At what level of endowment per student do you think a college is well equipped to weather the current downturn?
Trying to draw a firm line below which we will not consider applying…
Tough to answer this, and posters’ answers will vary. I’ll start off by saying I would take a closer look at enrollment history/outcomes/financials of any school with an endowment of less than $100M.
And yes, I know there are some very good schools with less than $100M endowments, but that’s my line in the sand. At least today, lol.
I’d go further and say that my line for having to do a lot of due diligence is <$250M. I wouldn’t let my kids apply to a school with an endowment of <$100M. (And those were my lines even before the crisis! But now it’s not just a nice pair of numbers, now I’ve got concrete reasons.)
Of course, this is for private colleges. Public institutions, there are a whole different set of financial considerations.
@scholarmin, it’s based on the burn rate most colleges have.
Colleges have a pretty stable business model, and even those with effectively no endowment can generally balance the books well enough to get through. However, there’s evidence that fall enrollments are off year-to-year by quite a bit at most places, plus that college endowments are down as the normally safe diversification that colleges practice isn’t enough to shelter their usual cash cushion (because honestly, that’s the core reason for an endowment) from significant downturns.
Therefore, I’d estimate that $100M (less whatever it’s dropped by in the past couple months) gives a college only two to three years to figure things out and recover, largely because the populations served by low-endowment colleges are the ones most likely to have been financially hit in the downturn in ways that make postsecondary education a less- to unaffordable luxury.
$250M, I’ll admit, is just adding a healthy margin for safety.
Now, a better measure would be endowment less outstanding debt, but finding out what most private places actually owe to lenders seems only very slightly more difficult than getting access to Q clearance nuclear designs.
@taverngirl - I can only comment on Manhattan- endowment is kinda of low at just north of 100 million, but they have a good student size of 3300 plus and the big * is it is backed by the Roman Catholic Church so if chit hit the fan, I think the RC would bail them out, being so close to NYC helps them.
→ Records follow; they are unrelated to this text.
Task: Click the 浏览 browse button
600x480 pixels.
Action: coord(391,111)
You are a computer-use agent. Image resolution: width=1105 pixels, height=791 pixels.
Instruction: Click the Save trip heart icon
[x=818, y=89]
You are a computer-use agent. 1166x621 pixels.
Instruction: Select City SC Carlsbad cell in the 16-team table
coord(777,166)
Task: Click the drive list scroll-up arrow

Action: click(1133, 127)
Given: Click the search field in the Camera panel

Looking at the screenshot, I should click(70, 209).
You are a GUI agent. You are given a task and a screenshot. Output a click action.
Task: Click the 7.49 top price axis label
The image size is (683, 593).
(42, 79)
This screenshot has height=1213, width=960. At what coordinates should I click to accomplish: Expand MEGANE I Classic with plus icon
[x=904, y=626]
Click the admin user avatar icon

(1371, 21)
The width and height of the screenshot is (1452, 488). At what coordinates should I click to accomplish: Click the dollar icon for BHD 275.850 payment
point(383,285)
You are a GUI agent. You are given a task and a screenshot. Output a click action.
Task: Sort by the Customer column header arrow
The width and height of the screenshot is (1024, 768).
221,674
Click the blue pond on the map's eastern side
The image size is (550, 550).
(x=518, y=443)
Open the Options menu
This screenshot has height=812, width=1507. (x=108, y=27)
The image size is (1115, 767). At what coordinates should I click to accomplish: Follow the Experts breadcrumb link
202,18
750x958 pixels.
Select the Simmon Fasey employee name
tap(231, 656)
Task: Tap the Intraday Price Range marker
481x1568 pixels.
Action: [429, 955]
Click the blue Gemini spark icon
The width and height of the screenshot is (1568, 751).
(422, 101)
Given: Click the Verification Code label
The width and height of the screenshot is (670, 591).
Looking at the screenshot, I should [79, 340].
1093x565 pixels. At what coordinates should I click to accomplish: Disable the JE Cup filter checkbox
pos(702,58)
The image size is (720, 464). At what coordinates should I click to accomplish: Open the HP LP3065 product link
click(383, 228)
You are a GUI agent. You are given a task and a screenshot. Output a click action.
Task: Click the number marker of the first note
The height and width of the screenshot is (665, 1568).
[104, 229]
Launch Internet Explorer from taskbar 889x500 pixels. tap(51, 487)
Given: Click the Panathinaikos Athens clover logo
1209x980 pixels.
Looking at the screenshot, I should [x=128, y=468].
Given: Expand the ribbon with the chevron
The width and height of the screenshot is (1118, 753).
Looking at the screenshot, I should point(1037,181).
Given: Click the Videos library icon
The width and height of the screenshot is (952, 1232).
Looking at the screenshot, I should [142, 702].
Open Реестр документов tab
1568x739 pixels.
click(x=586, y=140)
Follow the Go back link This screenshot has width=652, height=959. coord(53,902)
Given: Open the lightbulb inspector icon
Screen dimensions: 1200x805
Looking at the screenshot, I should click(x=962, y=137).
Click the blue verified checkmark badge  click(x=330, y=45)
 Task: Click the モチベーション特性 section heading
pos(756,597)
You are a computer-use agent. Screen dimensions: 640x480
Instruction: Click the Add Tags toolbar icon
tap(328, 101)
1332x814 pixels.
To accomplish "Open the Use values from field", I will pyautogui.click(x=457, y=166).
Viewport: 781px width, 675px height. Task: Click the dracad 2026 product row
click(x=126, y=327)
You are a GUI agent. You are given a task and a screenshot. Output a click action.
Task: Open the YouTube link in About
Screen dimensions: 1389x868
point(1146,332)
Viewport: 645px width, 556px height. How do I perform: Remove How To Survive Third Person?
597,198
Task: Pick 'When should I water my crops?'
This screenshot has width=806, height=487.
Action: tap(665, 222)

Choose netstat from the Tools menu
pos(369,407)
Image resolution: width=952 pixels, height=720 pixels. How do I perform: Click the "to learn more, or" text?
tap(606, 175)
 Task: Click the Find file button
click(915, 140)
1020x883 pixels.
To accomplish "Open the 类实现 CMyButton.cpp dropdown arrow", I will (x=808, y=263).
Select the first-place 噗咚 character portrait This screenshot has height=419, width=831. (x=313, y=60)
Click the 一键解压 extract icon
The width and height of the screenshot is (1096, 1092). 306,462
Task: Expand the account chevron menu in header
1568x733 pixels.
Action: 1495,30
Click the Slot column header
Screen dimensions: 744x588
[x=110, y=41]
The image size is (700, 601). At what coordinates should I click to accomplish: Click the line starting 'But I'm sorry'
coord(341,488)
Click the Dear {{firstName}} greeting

I have been researching endowments , which was not part of my research for my previous child bc of all that is happening now. As I posted above I feel safer if a college has a endowment of 100 million and a pretty sizable enrollment of at least 2500 kids. Especially if the LAC has the backing of a religious group, yes it is not a failsafe but I think that school w a sizable enrollment will be saved long before one with atone enrollment say under a 1,000.
@CaliMex I think it’s hard to draw a definitive line. Like the other comments, below $100 million is pretty dangerous. Usually, a good part of the endowment is restricted so it can only be used for certain things. I’m sure everyone has seen the Forbes Financial Grades. I would say any school below the B range is sketchy in the current environment.
The Forbes list digs down beyond the endowment. Some schools with small endowments do surprisingly well and the converse is true for some with larger endowments. For instance Bates College’s endowment is about 1/4 that of Middlebury, its slightly larger NESCAC peer, but Forbes gives Bates an A+ and Middlebury a B+. My guess is that it’s largely because Bates is more conservative with its spending (no ski hills or golf courses, etc.) It will be interesting to see if that stands after the hit from COVID or whether schools with larger endowments will be more able to tighten their belts than schools that were already running a fiscally tight operation. I think we’re going to see a lot of closures among the schools scoring below a 1.5 (a D grade) on the Forbes list.
Just adding the link in here (for the health grades of schools) since I was just looking for it, too. (You will have to scroll down a bit in the article…)
Endowment money can be restricted by donor stipulations. So a college may have what appears to be a large endowment, but if very little of it is an unrestricted slush fund, then it may get into financial trouble if the restrictions on the endowment money prevent it from being used to get out of the financial trouble.